The UK has (had) a tax credit for "Research and Development", intended to be a tax break for genuine R&D, but of course everyone lumped all software development into.
The UK eventually put out guidance that business as usual development isn't really "research and development", but afaik there hasn't been a serious crackdown on the practice.
It seems kind of absurd to pretend that most work that developers do is pioneering the profession.
R&D tax breaks make sense, both to encourage genuine research but also to prevent brain-drain.
Not taxing (or tax credits / refunds ) for line-of-business software isn't really excusable.
It's bad that the law in the US has been changed in a cliff-edge way though.
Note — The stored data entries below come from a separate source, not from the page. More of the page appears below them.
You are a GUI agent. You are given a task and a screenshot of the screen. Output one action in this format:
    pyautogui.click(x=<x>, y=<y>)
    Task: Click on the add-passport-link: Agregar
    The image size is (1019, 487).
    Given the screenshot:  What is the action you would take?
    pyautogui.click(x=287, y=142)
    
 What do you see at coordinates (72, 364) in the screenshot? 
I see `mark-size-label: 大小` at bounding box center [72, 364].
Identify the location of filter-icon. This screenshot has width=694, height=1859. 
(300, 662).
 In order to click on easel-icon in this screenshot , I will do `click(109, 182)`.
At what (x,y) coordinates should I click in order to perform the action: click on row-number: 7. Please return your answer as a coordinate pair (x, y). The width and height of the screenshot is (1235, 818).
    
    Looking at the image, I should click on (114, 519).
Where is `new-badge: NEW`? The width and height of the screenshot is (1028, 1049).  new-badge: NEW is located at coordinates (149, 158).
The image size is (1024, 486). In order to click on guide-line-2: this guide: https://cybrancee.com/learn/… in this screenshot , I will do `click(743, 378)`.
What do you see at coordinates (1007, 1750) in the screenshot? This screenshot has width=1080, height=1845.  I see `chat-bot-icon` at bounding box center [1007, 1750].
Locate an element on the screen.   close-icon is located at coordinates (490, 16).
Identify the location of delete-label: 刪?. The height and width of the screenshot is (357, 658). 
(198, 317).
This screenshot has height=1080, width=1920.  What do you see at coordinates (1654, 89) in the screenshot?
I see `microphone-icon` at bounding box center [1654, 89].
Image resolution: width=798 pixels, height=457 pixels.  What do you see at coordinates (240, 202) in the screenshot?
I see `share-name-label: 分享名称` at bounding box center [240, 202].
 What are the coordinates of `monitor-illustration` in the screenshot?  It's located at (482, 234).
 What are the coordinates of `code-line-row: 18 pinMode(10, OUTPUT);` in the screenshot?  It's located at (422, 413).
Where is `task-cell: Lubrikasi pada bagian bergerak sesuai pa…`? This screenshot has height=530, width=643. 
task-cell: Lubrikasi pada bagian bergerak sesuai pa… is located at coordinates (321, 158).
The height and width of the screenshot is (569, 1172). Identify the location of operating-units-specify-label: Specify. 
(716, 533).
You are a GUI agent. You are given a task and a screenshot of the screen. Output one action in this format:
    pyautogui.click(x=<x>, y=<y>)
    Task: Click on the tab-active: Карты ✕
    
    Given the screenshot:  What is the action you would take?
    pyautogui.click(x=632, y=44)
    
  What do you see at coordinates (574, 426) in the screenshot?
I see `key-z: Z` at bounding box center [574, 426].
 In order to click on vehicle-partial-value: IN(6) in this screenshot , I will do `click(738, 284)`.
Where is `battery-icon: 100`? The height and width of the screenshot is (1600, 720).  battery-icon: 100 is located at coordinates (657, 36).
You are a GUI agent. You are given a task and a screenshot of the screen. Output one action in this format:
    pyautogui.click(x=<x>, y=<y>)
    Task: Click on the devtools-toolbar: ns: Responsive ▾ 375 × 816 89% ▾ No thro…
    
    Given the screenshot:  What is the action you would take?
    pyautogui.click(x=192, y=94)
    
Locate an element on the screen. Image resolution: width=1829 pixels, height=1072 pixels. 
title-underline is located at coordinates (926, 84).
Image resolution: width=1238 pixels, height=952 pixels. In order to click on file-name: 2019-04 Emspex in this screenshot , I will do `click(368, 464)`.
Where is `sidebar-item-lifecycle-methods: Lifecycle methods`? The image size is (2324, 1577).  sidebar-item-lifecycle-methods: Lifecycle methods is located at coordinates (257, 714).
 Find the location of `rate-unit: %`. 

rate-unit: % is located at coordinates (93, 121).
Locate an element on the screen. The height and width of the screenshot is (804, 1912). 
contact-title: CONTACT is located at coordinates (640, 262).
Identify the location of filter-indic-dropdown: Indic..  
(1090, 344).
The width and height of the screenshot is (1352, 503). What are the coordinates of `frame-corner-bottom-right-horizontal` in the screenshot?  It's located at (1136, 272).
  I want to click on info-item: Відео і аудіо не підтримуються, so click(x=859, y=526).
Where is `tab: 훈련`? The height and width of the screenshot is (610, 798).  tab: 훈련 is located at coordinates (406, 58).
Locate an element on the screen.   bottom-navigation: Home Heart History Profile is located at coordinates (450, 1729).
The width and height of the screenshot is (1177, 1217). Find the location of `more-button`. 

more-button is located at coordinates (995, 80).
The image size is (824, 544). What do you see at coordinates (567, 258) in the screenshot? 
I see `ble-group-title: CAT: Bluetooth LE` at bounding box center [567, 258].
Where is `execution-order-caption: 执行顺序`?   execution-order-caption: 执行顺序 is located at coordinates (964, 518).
I've dealt with this at a previous employer (where we did try to be reasonably honest and submitted things that had some R&D element, I can imagine a less principled approach). The concept of it seems sensible, in practice you end up justifying why something is R&D to essentially non-technical people, probably at some consultancy who can then repeat a moderately garbled version of your description to HMRC who presumably just approve in most cases because they also don't have the expertise to truly assess the subject matter (and let's face it, we'd all struggle, even if we believe we're expert software engineers, how do you assess whether work on a mortgage issuing product for a bank is truly R&D if you have no familiarity with the domain).
I've been questioned on whether systems I had a hand in would qualify for the R&D credits. Someone not particularly close to it had thought it might, but I explained to our external assessors that it didn't and they agreed with that.